In Turkey it is in the tradition of ‘honor killings’ in implementing the sanctioned assassination of young girls guilty of breaking family rules. Until recently these crimes have been considered legal and even know the judges show ‘understanding’ for the motives.
In Havar (byMehmet Guleryuz) the crime has not even been committed — Havar (the girl’s name means also “cry for help”) lost her scarf by accident but was still sentenced to death. The film was beautifully shot in the province of Batman-Hasankeyf, where numerous ‘suicides’ have been uncovered as killings. Traditional music and beautiful landscapes transform a mince anecdote played by non-professionals into an eternal tragedy: will the father be able to kill his daughter? Will she commit ritual suicide? The final shot — two hands in a closed grip (the father is desperately trying to save the daughter, instead of letting her fall from the cliff) — is a striking image but not a solution.

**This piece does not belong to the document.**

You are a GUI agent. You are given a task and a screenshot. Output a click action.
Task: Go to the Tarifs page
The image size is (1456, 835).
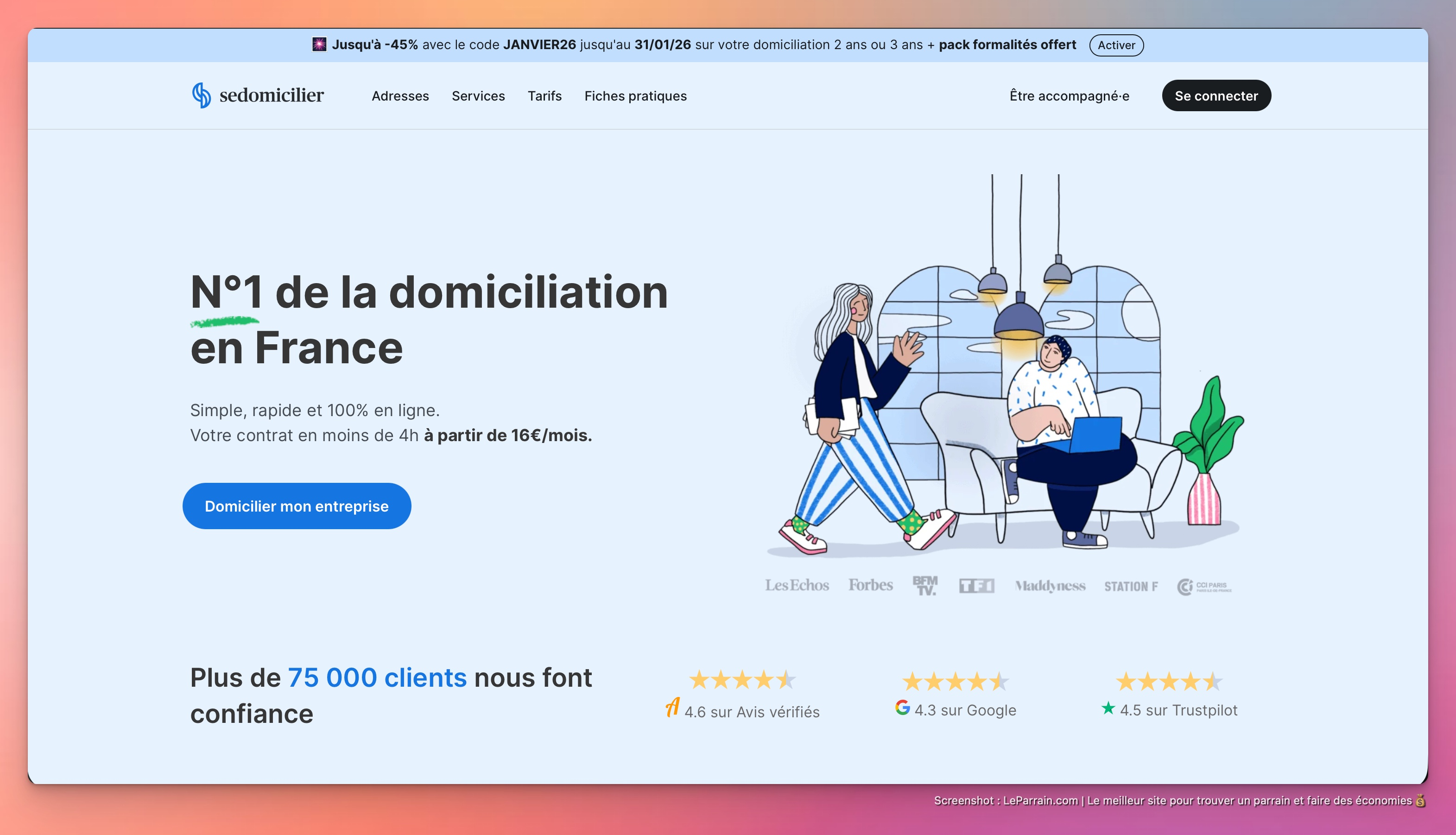(x=544, y=96)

After the screening I was bothered by an absolute absence of any personal feelings between the two main protagonists. Local friends explained that those were impossible (like in a Greek tragedy) — the Father in the traditional Turkish family is the Sovereign if not a heavenly figure and the distance between him and any of his children is once again eternity and infinity.
From this point of view the second film that tackled the same problem — Hidden Faces (Sakli Yüzler) by Handan Ipekci — is made from a resolutely European perspective. It turns into a thriller, with a fake death and final bloodbath, confirming a pessimistic view of fate and human nature. Even together, the educated and modern women — one of them is without any doubt the director of the film — are unable to change the obsolete rules of the men’s world.
This diagnosis is confirmed by the French director Christine Carrière. Her Darling is the uncharismatic victim of violence from her father (and mother) during childhood and later from her husband (his friends and his mistress). Resolutely dark with traces of black humor the film depicts the feminine bondage in a modern democracy.
The Council of Europe film award FACE was given in Istanbul to Li Yang, the director of Blind Mountain (Mang shan) — a panorama of women abducting practices in China. Brought in the mountains as sex slaves or child bearers, the powerless girls become victims of human trafficking. The FACE award was created to raise public awareness and interest in human rights issues to create better understanding of their importance and reflect values of respect for human rights, individual freedom, political liberty and the rule of law. I cannot agree more that Blind Mountain is a powerful message against all violence to women all over the world.
But I cannot help remembering a recent Kirghiz film Pure Coolness (Boz Salkyn) by Ernest Abdyjaparov, whose educated heroine, after being abducted, finds happiness in the traditional way of life in the mountains, far from the city madding crowds, treachery, adultery and all that jazz.
It brings us back to the ambiguity of the whole human rights issue. Alex in XXY is given the right not to choose — the parents (if not the society) will support her/him whatever happens. But what will happen?